清明时节忆祖母
○ 辛淑英
清明至,我越发想念祖母。她是1992年离开人世的,至今已有三十余年。可我梦里还时常遇见她,她的容颜依旧鲜活,醒来时不禁泪染双颊。我想念我的祖母。
那时,祖母住在老院的三间土堂屋里,堂屋门上方有个燕子窝。燕子报春时,院里的那棵老枣树也悄悄冒出了嫩芽,天空越发明净,祖母看了,总会咧嘴笑。没家务活时,她便坐在土炕沿上,借着窗子透进来的光亮纺线。那纺线的声响,是我来到世上最先听到的“音乐”。后来随着祖母离去,那辆纺车也不见了踪影。

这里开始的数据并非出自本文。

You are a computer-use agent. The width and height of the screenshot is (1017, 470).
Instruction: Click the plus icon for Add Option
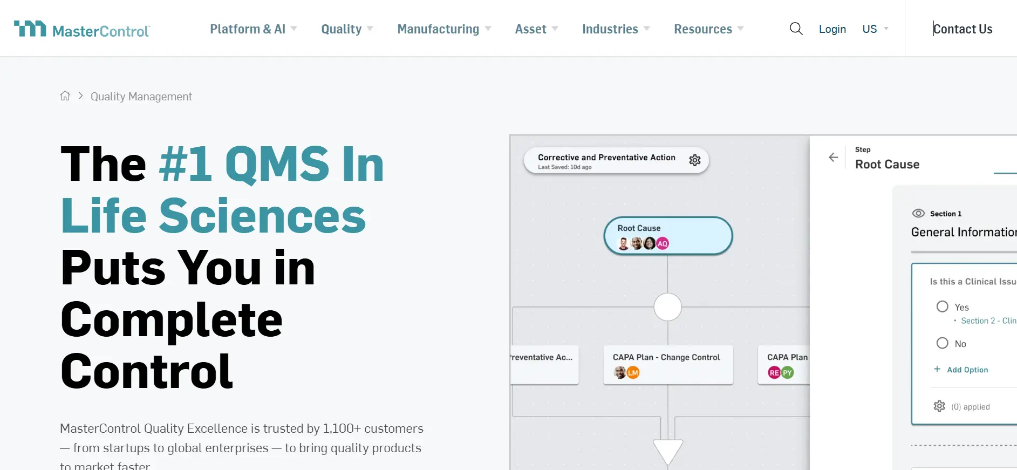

晚年的祖母身躯依旧高大,方脸盘上多了皱纹,头发稀疏而雪白。这少而白的头发总让她发愁,想在脑后挽个小髻,可冬天穿着棉衣不便梳理,我要帮她梳,她又不肯。后来我给她剪短了些,她便自嘲像个“疯婆子”。偶尔,我会看到站在清晨阳光里梳头的祖母,光辉在她的银发梢上闪烁,像撒上去的一把碎金粉。我忍不住脱口而出:“奶奶,你真俊!”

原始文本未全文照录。